Dataset entries:
※

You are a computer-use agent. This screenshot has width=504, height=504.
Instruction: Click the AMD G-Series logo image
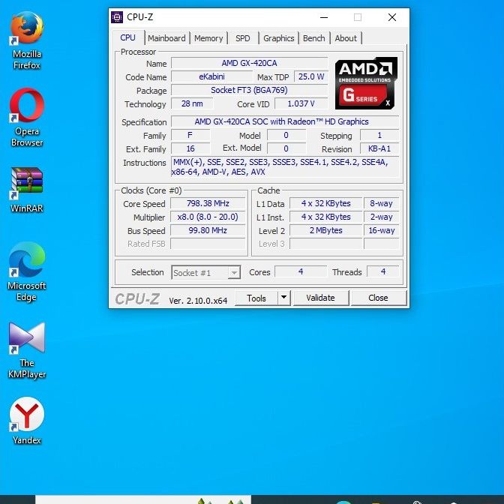click(366, 83)
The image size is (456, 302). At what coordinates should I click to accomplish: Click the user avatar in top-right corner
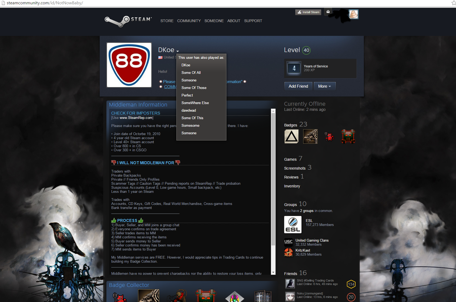[353, 14]
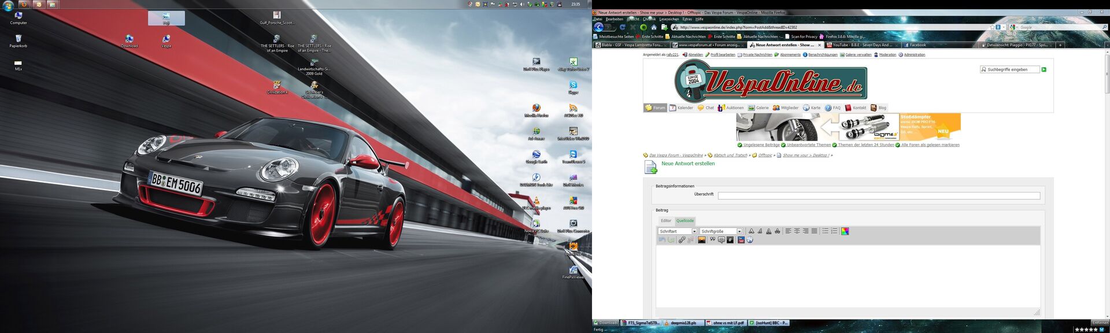Screen dimensions: 1110x333
Task: Reload the page with the Firefox refresh icon
Action: click(x=623, y=27)
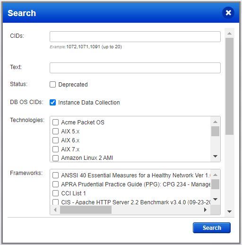Viewport: 242px width, 245px height.
Task: Check the Acme Packet OS technology
Action: coord(55,122)
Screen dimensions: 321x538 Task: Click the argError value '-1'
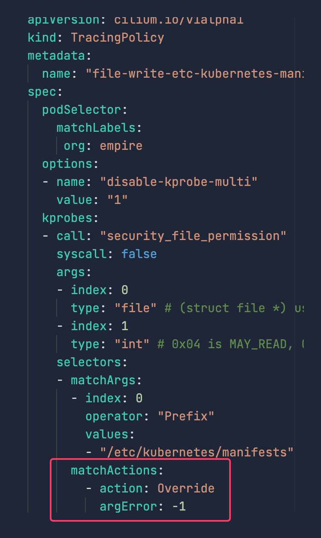[179, 507]
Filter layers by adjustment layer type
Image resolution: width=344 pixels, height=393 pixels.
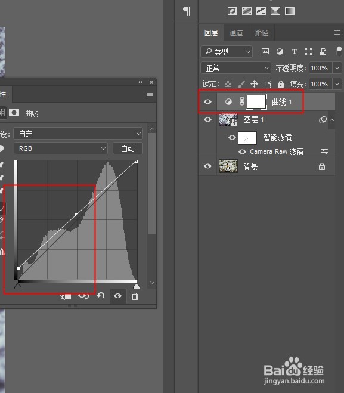tap(280, 52)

※

**Task goal:**
Return only the line with "Image resolution: width=344" and the lines after it up to the end of the records, exact and free of pictures.

**Reply to the task:**
Image resolution: width=344 pixels, height=393 pixels.
tap(280, 52)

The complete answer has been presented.